Header Critique : DR. JEKYLL AND MR. HYDE (1931)

Critique du film et du DVD Zone 1
DR. JEKYLL AND MR. HYDE 1931

1931 

L'éminent Dr Jekyll agace avec ses théories révolutionnaires : il pense que l'homme peut être divisible en deux parts, l'une philanthrope et sociable, l'autre attirée par les plaisirs faciles et peu encline à la bienséance sociale. Il méprise ses collègues et la bonne société londonienne pour s'occuper des malheureux, ce qui plait tant à sa fiancée Muriel Carrew ; mais une fois seul, il mène des expériences tendant à prouver ses dires. Ayant réussi à trouver la formule qui libère son mauvais côté, il devient Hyde, qui traîne les troquets et terrorise Ivy Pearson, une jeune prostituée protégée de Jekyll. Prisonnier du poison, il délaisse Muriel, ne voit plus ses collègues et s'enferme dans le rôle criminel de Hyde.

Le début des années 30 est une période riche en films d'horreur : le DRACULA de Tod Browning, FRANKENSTEIN de Whale (chez Universal)… les studios hollywoodiens ont bien compris les bénéfices que le genre engendrait. C'est donc dans cette dynamique que se place la Paramount, qui demande à Rouben Mamoulian de réaliser une nouvelle adaptation de l'œuvre de Robert Louis Stevenson. D'origine russe, Mamoulian a connu le succès à Broadway, ce qui lui ouvre les portes d'Hollywood. Il devient réalisateur pour la Paramount en 1929. Dr JEKYLL ET Mr HYDE est son troisième film. Sa carrière connaîtra d'autres succès, QUEEN CHRISTINA (1933), THE MARK OF ZORRO (1940) mais elle s'achève par deux essais infructueux (PORGY AND BESS, 1959 et CLEOPATRE, 1963), pour lesquels il doit laisser la place à Preminger et Mankiewicz.

Pour cette réalisation, Mamoulian bénéficie d'un casting d'une très bonne tenue : Fredric March réussit pour le double rôle de Jekyll / Hyde une interprétation qui lui vaut un Academy Award, récompense rare pour un film d'horreur. Il est accompagné par Miriam Hopkins qui donne au rôle d'Ivy Pearson une épaisseur dont saura se souvenir Victor Fleming dans son remake de 1941. Lanyon est interprété par Holmes Herbert qui, la même année tenait le rôle d'un autre second, Petrie, dans l'adaptation des aventures de Fu Manchu, DAUGHTER OF THE DRAGON.

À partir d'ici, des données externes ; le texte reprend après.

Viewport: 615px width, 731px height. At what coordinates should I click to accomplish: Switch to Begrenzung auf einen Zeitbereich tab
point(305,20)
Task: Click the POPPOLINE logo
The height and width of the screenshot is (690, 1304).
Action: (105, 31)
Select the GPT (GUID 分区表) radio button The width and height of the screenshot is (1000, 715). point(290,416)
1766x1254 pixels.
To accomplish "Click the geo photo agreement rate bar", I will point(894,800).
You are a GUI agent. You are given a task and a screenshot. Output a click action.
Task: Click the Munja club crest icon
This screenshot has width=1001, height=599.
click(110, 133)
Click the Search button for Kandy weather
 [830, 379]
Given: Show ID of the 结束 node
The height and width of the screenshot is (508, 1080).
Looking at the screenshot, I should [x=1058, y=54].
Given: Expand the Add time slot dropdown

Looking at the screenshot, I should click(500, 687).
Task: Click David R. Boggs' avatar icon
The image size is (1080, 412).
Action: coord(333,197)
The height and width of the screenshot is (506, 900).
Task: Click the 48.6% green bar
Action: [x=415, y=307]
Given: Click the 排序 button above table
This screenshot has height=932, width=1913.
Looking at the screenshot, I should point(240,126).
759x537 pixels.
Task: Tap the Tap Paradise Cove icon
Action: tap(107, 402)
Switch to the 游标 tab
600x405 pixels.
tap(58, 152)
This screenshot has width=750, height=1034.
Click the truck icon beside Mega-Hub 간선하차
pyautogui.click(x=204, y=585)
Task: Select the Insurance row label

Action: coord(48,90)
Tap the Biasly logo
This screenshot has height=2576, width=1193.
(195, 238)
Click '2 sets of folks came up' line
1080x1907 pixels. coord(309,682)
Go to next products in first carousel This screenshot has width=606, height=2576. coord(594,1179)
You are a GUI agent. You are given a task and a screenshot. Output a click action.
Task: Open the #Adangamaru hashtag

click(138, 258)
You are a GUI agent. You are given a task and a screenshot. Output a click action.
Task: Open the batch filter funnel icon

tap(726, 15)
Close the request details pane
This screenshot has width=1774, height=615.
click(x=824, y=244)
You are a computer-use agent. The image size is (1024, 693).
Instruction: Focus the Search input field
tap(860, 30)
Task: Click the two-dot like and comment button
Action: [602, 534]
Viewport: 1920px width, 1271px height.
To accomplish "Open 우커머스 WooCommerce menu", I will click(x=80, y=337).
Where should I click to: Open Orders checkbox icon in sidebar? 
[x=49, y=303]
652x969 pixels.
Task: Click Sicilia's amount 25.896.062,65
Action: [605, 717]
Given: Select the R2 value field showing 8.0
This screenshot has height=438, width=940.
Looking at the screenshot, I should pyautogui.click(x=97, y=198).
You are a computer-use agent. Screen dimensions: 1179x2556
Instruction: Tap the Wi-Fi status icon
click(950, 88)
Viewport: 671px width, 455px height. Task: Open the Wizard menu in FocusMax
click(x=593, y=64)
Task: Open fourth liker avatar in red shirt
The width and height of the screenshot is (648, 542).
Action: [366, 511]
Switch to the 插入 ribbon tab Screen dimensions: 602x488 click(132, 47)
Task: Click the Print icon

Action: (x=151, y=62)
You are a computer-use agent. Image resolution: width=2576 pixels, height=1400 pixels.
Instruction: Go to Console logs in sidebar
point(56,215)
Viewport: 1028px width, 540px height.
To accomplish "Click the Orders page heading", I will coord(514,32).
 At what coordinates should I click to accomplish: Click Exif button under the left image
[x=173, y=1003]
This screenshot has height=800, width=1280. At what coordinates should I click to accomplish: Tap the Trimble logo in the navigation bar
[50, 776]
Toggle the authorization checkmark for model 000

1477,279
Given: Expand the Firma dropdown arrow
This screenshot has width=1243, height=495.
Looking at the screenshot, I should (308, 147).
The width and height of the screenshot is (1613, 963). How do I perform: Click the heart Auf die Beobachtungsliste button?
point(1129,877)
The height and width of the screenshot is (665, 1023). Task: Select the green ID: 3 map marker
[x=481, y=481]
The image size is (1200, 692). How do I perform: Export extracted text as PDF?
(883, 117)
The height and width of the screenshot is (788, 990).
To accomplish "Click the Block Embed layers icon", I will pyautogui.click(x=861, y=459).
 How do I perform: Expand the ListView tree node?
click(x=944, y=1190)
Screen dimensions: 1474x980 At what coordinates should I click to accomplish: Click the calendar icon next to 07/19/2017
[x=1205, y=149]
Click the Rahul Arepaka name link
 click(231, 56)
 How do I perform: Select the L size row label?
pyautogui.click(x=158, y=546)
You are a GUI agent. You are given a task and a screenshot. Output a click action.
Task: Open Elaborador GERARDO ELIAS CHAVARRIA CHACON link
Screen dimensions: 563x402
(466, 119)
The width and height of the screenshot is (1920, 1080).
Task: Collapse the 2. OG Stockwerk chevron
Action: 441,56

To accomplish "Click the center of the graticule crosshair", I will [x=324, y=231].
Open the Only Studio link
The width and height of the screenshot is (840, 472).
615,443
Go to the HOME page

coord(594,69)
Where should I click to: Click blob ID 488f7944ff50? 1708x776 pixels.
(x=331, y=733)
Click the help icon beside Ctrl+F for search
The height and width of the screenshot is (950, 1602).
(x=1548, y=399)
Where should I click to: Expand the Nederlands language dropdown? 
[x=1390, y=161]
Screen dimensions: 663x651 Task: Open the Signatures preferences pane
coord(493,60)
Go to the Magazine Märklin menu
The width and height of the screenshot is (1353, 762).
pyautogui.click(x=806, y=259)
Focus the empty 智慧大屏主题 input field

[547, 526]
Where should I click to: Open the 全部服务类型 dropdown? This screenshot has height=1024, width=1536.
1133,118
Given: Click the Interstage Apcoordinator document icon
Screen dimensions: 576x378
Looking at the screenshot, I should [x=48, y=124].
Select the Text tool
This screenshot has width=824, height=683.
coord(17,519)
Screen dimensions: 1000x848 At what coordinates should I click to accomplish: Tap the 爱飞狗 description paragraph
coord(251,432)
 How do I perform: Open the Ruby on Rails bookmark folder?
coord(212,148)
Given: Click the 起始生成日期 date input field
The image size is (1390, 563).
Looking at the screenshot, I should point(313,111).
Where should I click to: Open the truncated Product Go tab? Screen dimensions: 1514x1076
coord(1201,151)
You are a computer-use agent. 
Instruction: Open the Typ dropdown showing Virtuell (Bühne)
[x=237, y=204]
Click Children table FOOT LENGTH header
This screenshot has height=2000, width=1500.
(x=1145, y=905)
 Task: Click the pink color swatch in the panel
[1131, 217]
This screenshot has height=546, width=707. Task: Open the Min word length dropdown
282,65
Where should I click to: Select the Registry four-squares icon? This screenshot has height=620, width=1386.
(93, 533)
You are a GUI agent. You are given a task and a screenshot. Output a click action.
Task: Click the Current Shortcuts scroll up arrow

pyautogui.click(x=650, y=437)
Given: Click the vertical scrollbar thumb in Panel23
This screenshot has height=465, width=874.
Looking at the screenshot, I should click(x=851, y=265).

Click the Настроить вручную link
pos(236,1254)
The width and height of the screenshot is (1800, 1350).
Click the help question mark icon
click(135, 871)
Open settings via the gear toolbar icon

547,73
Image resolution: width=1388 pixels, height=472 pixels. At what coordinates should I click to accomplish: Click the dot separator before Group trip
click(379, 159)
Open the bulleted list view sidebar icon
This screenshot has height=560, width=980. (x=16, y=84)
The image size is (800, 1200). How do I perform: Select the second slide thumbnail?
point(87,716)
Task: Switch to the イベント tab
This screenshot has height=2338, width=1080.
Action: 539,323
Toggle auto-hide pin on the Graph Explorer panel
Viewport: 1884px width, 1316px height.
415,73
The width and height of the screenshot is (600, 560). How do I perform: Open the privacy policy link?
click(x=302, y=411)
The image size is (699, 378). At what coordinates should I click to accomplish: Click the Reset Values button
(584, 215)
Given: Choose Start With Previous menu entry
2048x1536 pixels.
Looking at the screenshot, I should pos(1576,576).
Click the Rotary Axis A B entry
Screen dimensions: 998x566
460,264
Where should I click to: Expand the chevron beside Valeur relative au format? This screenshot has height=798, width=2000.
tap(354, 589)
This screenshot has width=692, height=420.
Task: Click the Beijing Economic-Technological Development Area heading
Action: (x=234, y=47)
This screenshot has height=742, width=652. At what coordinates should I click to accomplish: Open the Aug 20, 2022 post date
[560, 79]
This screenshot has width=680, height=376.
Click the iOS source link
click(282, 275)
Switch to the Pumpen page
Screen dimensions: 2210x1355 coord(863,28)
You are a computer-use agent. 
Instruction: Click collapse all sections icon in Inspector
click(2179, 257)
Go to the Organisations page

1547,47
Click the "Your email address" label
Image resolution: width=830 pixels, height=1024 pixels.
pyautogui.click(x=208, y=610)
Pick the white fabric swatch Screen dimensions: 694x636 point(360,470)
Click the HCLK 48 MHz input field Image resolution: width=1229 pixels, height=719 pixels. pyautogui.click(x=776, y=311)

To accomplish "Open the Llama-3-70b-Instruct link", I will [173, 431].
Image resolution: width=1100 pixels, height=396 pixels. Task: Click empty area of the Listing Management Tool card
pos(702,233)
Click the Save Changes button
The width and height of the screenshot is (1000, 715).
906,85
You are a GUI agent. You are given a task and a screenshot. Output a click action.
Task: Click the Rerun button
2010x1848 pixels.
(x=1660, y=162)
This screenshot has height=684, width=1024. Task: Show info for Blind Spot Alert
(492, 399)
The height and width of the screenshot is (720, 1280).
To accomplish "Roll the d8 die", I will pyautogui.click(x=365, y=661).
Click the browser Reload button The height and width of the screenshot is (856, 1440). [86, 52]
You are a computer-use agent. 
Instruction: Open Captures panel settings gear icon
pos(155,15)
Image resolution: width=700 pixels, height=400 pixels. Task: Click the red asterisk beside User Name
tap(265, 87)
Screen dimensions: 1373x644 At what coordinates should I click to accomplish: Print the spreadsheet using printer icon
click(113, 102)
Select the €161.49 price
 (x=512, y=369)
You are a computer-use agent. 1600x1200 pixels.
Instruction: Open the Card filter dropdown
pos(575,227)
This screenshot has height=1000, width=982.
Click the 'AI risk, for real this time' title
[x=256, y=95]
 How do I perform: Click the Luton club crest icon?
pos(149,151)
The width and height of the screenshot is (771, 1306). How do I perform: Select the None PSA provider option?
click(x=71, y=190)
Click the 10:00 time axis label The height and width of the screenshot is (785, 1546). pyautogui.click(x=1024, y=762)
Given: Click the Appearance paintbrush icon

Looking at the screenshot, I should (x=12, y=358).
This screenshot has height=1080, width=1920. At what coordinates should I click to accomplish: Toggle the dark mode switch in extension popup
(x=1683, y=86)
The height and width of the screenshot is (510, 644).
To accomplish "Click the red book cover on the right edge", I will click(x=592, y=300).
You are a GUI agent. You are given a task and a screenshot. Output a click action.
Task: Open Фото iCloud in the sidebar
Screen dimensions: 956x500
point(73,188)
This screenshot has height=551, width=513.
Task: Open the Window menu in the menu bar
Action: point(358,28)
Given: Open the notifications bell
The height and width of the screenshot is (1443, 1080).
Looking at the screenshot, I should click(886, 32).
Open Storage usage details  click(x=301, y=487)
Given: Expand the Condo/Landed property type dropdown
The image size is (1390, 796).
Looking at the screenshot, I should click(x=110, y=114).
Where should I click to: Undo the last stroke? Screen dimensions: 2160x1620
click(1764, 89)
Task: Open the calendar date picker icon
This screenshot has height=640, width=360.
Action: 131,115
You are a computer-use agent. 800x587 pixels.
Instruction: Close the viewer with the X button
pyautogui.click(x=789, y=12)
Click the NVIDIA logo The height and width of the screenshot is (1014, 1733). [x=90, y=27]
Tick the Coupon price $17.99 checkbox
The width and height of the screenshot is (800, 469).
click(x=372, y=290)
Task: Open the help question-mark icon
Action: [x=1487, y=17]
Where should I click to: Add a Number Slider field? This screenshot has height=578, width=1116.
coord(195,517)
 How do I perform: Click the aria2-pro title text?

Mais si March a obtenu un oscar pour son double rôle, la production n'avait pas vraiment compris le potentiel de cet acteur : elle lui préférait Irving Pichel, qui venait de tourner dans MURDER BY THE CLOCK, et qui aurait fait un Hyde très efficace ; il ne collait pas du tout au rôle de Jekyll, selon le goût de Mamoulian.

L'histoire de Stevenson a été maintes fois reprise quand Mamoulian et son scénariste Samuel Hoffenstein se penchent sur cette adaptation, et c'est tout naturellement qu'ils reprennent les ajouts successifs, la trame sentimentale, le personnage sulfureux de la prostituée, déjà présents dans la version de 1920 mettant en scène John Barrymore. Mais l'originalité de la nouvelle version réside plutôt par son intégration d'éléments expressionnistes, par ses partis pris esthétiques judicieux à la limite de l'expérimentation mais parfois un peu trop insistants.

Bien sûr, l'histoire écrite par Stevenson était promise à être élevée en mythe cinématographique, et ce dès les débuts du septième art. Mais les adaptations restent cependant ancrées dans leur époque : l'expressionnisme a en effet profondément marqué le "thriller", les films d'horreur… par son aspect suggestif et angoissant et l'on retrouve son esthétique dans le film de Mamoulian : les plans des quartiers mal famés, les ombres démesurées, les visages sculptés par l'éclairage, tous ces éléments sont présents.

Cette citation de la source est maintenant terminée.